> _SUPPLIED PASSAGE_:
============
Dear community,
we have a 3 node cassandra cluster with one Dataminer (the lab one) hooked on it. We monitor it by the Apache Cassandra Cluster Monitor connector. We have also installed the Cassandra Reaper that is periodically checking (and hopefully) fixing the tables.
And we see tombstones are growing for some tables. Mainly the tables of the non Dataminer keyspaces - reaper_db, system_auth, system. These are growing linearly like this one:
But there are also some tables of Dataminer keyspaces that seem to grow without any control:
Can you please advice what we could be missing in setup of our Cassandra cluster that would manage the tombstones count in a healthy limits?
Regards,
Milos
It is expected that the count will continue to increase as this is a counter (similar to packet counters in switches). The columns that might be interesting to understand if your tombstones keeps on rising is the Max and Percentiles columns. These will indicate what percentage of data was tombstones that were received when during reads towards the DB. As it is only registered on read it could be that you have many tombstones, but they only can be noticed when you perform a read. For example, for elementdata you will see a spike when restarting an element (that has a lot of table updates) as then DataMiner will read the data from DB to start up. The Max, Percentiles columns are for the last 5 minutes. FYI under the details section when double-clicking a cell or parameter you will find a description. In addition, from Cassandra 5.0 we will be able to read the logging which will be a better way to understand tombstone problems.
In short to know if you have a tombstone problem, look at the max trending for spikes to see if your spikes keep on raising.
Hi Michiel, thank you for your answer.
I restarted 3 elements and I'm observing this
How to interpret these values? There is 1000% of thombstones? I'd expect this value to be up to 100.
============
> _GOAL 1_: Print, word for word, the part of the Cassandra tombstones thread that opens with the words containing "In short to" and closes with "for your answer.".
> _GOAL 2_: Go on with the Cassandra tombstones thread, starting right after its last line.

> _SOURCE MATERIAL_:
============
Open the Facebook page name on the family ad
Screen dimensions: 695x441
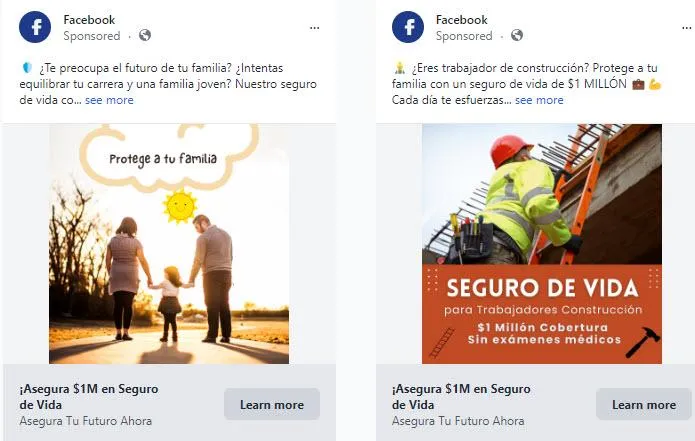tap(89, 20)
============
> _OUTPUT 1_:
In short to know if you have a tombstone problem, look at the max trending for spikes to see if your spikes keep on raising.
Hi Michiel, thank you for your answer.

> _OUTPUT 2_:
One more to ask if possible - what do you mean by "looking at the max trending for spikes"?
Regards,
Milos
Thanks.
If you would know more about the Maximum and Percentiles columns (what in fact it speaks about) please note it here.
With Cassandra 5.0, will you present the logging info by the Cassandra Cluster Monitor connector in the Dataminer?
I’m doubting actually if it should be % or if it is just nbr of tombstones encountered. I’ll try to figure it out, there is not much information from Cassandra (https://cassandra.apache.org/doc/stable/cassandra/new/virtualtables.html). What I mean with spikes is that after a while you will see the number drop again for the max, 99 and 95 as no reads are done anymore. So if you look at the trending of those values you will see spikes typically when DM or element restarts are triggered. If those spikes keep on increases over time in the trend graph it means that more and more tombstones are encountered on reads and it might lead to issues. To know if it would cause an actual issue we would need to check the logs of Cassandra to see if there are any errors on tombstones (From Cassandra 5.0 we will be able to get this info => https://issues.apache.org/jira/browse/CASSANDRA-17948).